| Work to complete |
The whole listing is to be transcribed exactly as it stands.

| Records provided |
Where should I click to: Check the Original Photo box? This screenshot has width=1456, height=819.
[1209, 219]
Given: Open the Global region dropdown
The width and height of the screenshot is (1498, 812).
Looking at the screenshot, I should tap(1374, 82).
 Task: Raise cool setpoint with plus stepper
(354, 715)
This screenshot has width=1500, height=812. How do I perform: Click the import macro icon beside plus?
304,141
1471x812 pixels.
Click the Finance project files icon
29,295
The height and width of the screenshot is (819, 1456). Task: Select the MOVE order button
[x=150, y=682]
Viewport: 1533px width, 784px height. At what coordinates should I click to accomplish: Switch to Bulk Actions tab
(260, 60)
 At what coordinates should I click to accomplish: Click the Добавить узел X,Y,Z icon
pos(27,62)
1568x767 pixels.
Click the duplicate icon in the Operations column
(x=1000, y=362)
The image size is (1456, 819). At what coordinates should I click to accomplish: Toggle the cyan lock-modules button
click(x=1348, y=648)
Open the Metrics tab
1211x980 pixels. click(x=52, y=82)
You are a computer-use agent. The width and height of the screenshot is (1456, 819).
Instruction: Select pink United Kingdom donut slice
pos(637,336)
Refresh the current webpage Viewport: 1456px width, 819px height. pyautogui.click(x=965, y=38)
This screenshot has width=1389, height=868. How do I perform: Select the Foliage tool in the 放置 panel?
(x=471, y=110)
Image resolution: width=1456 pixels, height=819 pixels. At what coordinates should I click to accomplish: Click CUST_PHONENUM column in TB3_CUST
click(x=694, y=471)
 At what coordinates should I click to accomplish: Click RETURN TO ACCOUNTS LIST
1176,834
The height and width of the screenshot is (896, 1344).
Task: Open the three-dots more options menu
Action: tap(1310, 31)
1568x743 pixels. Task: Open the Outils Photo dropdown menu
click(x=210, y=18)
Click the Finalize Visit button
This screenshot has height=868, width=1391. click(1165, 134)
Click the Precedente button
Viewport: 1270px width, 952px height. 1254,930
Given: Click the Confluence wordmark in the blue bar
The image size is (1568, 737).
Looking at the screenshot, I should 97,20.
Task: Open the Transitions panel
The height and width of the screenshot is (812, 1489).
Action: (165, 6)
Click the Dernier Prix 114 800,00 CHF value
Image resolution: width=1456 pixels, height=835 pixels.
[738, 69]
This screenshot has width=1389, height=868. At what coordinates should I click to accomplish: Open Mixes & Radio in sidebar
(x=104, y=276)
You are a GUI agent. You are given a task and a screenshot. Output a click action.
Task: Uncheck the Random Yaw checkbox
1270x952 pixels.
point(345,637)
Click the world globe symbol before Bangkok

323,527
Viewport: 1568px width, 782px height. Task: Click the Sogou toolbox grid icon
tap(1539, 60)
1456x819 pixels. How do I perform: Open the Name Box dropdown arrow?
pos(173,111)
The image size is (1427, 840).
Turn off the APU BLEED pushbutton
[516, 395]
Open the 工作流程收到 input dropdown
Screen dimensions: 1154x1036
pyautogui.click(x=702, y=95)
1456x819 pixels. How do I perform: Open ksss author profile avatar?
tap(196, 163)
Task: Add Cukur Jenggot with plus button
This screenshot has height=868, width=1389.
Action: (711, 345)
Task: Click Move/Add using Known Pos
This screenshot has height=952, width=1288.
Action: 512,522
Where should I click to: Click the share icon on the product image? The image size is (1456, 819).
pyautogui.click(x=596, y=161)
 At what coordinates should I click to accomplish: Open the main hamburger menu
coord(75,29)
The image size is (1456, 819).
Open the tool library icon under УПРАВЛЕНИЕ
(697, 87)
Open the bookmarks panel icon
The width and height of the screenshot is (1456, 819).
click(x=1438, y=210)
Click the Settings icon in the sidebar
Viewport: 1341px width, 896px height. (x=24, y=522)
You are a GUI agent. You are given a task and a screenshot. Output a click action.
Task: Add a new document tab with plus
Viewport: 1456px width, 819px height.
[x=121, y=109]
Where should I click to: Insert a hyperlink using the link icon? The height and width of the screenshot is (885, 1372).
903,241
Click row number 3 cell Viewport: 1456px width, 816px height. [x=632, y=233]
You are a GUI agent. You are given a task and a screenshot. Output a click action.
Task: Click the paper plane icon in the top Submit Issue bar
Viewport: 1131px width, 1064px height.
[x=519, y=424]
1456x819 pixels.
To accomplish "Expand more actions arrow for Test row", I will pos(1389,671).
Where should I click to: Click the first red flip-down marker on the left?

| Output below |
Where should I click to: Check the Original Photo box? This screenshot has width=1456, height=819.
[1209, 219]
Given: Open the Global region dropdown
The width and height of the screenshot is (1498, 812).
Looking at the screenshot, I should tap(1374, 82).
 Task: Raise cool setpoint with plus stepper
(354, 715)
This screenshot has width=1500, height=812. How do I perform: Click the import macro icon beside plus?
304,141
1471x812 pixels.
Click the Finance project files icon
29,295
The height and width of the screenshot is (819, 1456). Task: Select the MOVE order button
[x=150, y=682]
Viewport: 1533px width, 784px height. At what coordinates should I click to accomplish: Switch to Bulk Actions tab
(260, 60)
 At what coordinates should I click to accomplish: Click the Добавить узел X,Y,Z icon
pos(27,62)
1568x767 pixels.
Click the duplicate icon in the Operations column
(x=1000, y=362)
The image size is (1456, 819). At what coordinates should I click to accomplish: Toggle the cyan lock-modules button
click(x=1348, y=648)
Open the Metrics tab
1211x980 pixels. click(x=52, y=82)
You are a computer-use agent. The width and height of the screenshot is (1456, 819).
Instruction: Select pink United Kingdom donut slice
pos(637,336)
Refresh the current webpage Viewport: 1456px width, 819px height. pyautogui.click(x=965, y=38)
This screenshot has width=1389, height=868. How do I perform: Select the Foliage tool in the 放置 panel?
(x=471, y=110)
Image resolution: width=1456 pixels, height=819 pixels. At what coordinates should I click to accomplish: Click CUST_PHONENUM column in TB3_CUST
click(x=694, y=471)
 At what coordinates should I click to accomplish: Click RETURN TO ACCOUNTS LIST
1176,834
The height and width of the screenshot is (896, 1344).
Task: Open the three-dots more options menu
Action: tap(1310, 31)
1568x743 pixels. Task: Open the Outils Photo dropdown menu
click(x=210, y=18)
Click the Finalize Visit button
This screenshot has height=868, width=1391. click(1165, 134)
Click the Precedente button
Viewport: 1270px width, 952px height. 1254,930
Given: Click the Confluence wordmark in the blue bar
The image size is (1568, 737).
Looking at the screenshot, I should 97,20.
Task: Open the Transitions panel
The height and width of the screenshot is (812, 1489).
Action: (165, 6)
Click the Dernier Prix 114 800,00 CHF value
Image resolution: width=1456 pixels, height=835 pixels.
[738, 69]
This screenshot has width=1389, height=868. At what coordinates should I click to accomplish: Open Mixes & Radio in sidebar
(x=104, y=276)
You are a GUI agent. You are given a task and a screenshot. Output a click action.
Task: Uncheck the Random Yaw checkbox
1270x952 pixels.
point(345,637)
Click the world globe symbol before Bangkok

323,527
Viewport: 1568px width, 782px height. Task: Click the Sogou toolbox grid icon
tap(1539, 60)
1456x819 pixels. How do I perform: Open the Name Box dropdown arrow?
pos(173,111)
The image size is (1427, 840).
Turn off the APU BLEED pushbutton
[516, 395]
Open the 工作流程收到 input dropdown
Screen dimensions: 1154x1036
pyautogui.click(x=702, y=95)
1456x819 pixels. How do I perform: Open ksss author profile avatar?
tap(196, 163)
Task: Add Cukur Jenggot with plus button
This screenshot has height=868, width=1389.
Action: (711, 345)
Task: Click Move/Add using Known Pos
This screenshot has height=952, width=1288.
Action: 512,522
Where should I click to: Click the share icon on the product image? The image size is (1456, 819).
pyautogui.click(x=596, y=161)
 At what coordinates should I click to accomplish: Open the main hamburger menu
coord(75,29)
The image size is (1456, 819).
Open the tool library icon under УПРАВЛЕНИЕ
(697, 87)
Open the bookmarks panel icon
The width and height of the screenshot is (1456, 819).
click(x=1438, y=210)
Click the Settings icon in the sidebar
Viewport: 1341px width, 896px height. (x=24, y=522)
You are a GUI agent. You are given a task and a screenshot. Output a click action.
Task: Add a new document tab with plus
Viewport: 1456px width, 819px height.
[x=121, y=109]
Where should I click to: Insert a hyperlink using the link icon? The height and width of the screenshot is (885, 1372).
903,241
Click row number 3 cell Viewport: 1456px width, 816px height. [x=632, y=233]
You are a GUI agent. You are given a task and a screenshot. Output a click action.
Task: Click the paper plane icon in the top Submit Issue bar
Viewport: 1131px width, 1064px height.
[x=519, y=424]
1456x819 pixels.
To accomplish "Expand more actions arrow for Test row", I will pos(1389,671).
Where should I click to: Click the first red flip-down marker on the left?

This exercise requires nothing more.